Por isso as políticas de quotas para o acesso as universidades são importantes. E também discutir políticas para apoiar os estudantes dentro desses níveis, tanto na graduação quanto na pós-graduação, porque há um espelhamento de parentes e de outros povos de também buscar o conhecimento. Entendemos que vai ser e tem um retorno de estar contribuindo na forma de construção de políticas públicas, de uma luta e construção dos direitos dos povos indígenas.
- Na sua opinião, que diferença faz ter outro indígena construindo essa política pública, tendo esse olhar diferenciado sobre a saúde?

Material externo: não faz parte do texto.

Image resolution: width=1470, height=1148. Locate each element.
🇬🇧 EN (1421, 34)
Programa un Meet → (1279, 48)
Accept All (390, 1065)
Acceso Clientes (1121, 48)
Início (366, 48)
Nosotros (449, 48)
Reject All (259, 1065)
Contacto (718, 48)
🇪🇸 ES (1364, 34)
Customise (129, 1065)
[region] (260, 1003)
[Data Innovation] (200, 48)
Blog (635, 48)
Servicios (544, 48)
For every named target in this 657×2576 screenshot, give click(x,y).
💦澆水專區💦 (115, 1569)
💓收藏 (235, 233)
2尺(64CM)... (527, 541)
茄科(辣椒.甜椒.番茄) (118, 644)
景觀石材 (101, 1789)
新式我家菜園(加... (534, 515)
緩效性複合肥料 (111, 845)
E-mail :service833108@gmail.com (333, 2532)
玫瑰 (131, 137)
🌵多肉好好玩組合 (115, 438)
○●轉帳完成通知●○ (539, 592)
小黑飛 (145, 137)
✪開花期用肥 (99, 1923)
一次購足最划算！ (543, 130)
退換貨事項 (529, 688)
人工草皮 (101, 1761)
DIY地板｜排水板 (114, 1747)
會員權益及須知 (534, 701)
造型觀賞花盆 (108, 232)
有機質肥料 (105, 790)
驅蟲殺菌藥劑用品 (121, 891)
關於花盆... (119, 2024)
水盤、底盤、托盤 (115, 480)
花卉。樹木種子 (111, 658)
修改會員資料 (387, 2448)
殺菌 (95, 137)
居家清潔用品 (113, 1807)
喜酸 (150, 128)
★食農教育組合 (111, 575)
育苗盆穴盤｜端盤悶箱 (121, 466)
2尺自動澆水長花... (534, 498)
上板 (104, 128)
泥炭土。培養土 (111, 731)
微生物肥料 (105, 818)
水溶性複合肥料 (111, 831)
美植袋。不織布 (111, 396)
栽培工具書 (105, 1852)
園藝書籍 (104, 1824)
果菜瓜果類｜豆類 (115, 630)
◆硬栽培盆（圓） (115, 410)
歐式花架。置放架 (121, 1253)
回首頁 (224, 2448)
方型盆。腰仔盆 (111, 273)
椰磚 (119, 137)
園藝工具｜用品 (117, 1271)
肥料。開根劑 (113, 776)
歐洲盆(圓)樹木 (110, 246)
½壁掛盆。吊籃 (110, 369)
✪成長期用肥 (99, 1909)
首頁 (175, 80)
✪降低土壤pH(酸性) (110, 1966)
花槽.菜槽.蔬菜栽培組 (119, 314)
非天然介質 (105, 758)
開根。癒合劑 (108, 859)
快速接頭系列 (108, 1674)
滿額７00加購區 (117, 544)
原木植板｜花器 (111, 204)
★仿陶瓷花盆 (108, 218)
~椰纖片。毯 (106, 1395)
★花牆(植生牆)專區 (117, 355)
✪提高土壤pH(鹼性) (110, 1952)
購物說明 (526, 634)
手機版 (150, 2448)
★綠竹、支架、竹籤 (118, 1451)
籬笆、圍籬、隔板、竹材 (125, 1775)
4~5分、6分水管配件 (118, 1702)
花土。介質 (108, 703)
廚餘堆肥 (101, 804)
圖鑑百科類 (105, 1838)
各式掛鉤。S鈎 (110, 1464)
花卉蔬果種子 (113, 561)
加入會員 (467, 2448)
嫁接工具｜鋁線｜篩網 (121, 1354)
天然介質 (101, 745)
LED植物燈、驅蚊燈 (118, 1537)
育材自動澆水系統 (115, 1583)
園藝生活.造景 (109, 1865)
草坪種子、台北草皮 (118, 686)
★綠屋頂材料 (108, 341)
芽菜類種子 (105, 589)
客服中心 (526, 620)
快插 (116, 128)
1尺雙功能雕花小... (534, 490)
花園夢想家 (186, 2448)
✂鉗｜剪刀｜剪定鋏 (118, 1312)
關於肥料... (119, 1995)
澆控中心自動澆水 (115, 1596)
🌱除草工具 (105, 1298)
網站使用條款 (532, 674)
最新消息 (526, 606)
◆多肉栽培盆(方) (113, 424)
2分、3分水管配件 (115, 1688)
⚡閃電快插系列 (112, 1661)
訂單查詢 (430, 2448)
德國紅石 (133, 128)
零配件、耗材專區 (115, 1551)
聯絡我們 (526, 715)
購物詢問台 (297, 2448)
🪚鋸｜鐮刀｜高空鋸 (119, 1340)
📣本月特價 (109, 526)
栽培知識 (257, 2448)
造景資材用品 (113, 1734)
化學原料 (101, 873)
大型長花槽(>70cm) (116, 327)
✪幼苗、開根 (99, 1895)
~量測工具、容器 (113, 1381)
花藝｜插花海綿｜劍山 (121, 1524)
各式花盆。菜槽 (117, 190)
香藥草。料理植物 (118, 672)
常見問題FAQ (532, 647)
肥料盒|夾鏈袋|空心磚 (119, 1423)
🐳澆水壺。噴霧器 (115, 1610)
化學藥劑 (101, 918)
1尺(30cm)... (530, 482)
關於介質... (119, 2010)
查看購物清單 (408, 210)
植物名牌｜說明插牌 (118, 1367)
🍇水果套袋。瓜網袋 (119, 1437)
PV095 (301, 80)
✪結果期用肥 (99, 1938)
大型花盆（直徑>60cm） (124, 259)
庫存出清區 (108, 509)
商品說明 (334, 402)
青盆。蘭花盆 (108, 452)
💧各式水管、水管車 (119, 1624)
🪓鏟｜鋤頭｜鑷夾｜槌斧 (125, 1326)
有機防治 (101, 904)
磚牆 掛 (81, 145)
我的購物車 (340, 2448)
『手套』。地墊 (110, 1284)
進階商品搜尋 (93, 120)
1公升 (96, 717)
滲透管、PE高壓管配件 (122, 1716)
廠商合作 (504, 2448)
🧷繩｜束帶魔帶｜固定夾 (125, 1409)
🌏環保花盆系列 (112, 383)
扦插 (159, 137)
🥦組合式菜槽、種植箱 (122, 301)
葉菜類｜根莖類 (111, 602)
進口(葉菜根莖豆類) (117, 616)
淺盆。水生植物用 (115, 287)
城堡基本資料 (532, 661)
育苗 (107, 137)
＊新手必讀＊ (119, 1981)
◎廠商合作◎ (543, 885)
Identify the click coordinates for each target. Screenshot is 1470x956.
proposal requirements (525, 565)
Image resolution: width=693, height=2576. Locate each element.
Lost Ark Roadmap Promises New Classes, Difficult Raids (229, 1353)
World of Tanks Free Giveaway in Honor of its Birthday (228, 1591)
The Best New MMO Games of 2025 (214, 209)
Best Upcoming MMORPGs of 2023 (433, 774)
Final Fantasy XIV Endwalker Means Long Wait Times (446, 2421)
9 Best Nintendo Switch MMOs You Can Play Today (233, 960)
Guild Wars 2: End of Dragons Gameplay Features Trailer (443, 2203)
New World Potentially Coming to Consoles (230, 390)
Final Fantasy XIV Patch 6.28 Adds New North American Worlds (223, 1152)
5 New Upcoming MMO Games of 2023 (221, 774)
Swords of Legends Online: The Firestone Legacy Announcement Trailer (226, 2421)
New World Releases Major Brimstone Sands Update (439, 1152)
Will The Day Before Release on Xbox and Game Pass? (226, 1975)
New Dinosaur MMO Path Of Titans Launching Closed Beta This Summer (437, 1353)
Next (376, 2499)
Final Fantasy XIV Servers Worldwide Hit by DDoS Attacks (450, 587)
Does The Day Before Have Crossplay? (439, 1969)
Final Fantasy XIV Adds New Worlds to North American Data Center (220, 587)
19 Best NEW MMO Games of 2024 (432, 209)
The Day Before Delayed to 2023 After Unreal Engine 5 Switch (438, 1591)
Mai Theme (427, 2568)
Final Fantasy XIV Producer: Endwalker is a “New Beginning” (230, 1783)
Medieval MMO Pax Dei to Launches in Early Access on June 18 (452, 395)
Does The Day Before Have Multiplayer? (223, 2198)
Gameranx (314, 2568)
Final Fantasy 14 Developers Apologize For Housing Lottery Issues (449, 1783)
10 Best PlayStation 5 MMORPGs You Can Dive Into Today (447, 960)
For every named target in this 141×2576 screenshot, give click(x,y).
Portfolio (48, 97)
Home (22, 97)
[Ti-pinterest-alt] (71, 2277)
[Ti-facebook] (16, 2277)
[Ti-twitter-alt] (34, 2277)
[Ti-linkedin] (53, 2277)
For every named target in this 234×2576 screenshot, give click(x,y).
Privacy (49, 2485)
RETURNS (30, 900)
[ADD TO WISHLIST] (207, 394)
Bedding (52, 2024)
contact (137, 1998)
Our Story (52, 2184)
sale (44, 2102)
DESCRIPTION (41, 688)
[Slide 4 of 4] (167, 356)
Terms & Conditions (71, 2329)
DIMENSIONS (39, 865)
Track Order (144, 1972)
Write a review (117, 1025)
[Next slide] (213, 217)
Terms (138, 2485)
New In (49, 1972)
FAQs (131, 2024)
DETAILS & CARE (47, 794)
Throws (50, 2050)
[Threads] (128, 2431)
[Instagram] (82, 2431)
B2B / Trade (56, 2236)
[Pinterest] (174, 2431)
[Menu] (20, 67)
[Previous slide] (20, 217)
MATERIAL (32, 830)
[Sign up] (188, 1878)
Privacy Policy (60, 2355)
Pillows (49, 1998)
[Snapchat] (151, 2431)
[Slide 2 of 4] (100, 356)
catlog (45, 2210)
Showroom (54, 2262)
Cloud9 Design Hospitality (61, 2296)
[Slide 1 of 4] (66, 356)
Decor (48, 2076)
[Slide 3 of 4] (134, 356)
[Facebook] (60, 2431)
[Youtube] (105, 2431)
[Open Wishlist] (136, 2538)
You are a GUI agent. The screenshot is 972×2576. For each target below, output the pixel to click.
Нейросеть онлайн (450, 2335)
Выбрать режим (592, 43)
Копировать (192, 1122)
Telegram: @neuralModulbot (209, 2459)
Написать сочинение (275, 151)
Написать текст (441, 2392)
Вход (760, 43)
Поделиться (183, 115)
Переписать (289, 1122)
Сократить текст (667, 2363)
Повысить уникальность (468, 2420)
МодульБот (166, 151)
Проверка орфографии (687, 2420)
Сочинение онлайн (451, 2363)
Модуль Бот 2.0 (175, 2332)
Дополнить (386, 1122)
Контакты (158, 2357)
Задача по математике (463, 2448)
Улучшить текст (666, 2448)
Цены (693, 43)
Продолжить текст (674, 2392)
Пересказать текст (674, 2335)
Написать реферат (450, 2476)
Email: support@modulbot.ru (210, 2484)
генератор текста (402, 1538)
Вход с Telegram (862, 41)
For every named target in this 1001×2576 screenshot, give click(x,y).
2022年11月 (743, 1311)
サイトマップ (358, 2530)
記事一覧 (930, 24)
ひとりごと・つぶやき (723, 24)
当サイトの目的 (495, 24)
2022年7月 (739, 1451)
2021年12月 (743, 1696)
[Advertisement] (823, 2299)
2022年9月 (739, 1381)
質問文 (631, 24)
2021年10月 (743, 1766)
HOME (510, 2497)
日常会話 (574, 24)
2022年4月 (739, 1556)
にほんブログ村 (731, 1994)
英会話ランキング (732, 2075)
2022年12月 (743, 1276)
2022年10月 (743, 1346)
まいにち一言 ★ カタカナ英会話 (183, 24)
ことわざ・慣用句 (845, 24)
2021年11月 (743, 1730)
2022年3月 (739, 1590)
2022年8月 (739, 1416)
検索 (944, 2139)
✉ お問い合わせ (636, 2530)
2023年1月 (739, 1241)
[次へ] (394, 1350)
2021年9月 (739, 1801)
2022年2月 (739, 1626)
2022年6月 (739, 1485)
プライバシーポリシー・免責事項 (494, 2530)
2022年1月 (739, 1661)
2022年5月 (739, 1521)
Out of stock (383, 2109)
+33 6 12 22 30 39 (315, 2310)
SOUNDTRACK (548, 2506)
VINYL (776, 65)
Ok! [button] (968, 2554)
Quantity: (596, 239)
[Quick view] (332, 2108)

LP - A importância de vários indígenas estarem atuando dentro dos programas é pela diversidade e representatividade. Nós temos mais de 180 povos, línguas diferentes e realidades diferentes. Entendemos que quanto mais acessibilidade tivermos, vamos poder estar discutindo de fato o que cada povo entende, o que é o sistema de saúde indígena na concepção de cada um deles. Ainda estamos muito distantes de entender a realidade do que é a concepção de saúde no povo Tucano, no povo Munduruku, no Caiapó, do Yanomami. A gente tem a concepção de saúde da OMS. E os anciões? Há um grande universo ainda que não está contemplado. Pode ser eu ou outro indígena que vai entrar em colaboração com um não indígena dentro da academia. A diversidade tem que estar dentro dessas fundações, dentro dos programas, para que isso seja visto e essa diversidade precisa ser contemplada, precisa ter essas peças fazendo parte dessa construção do conhecimento.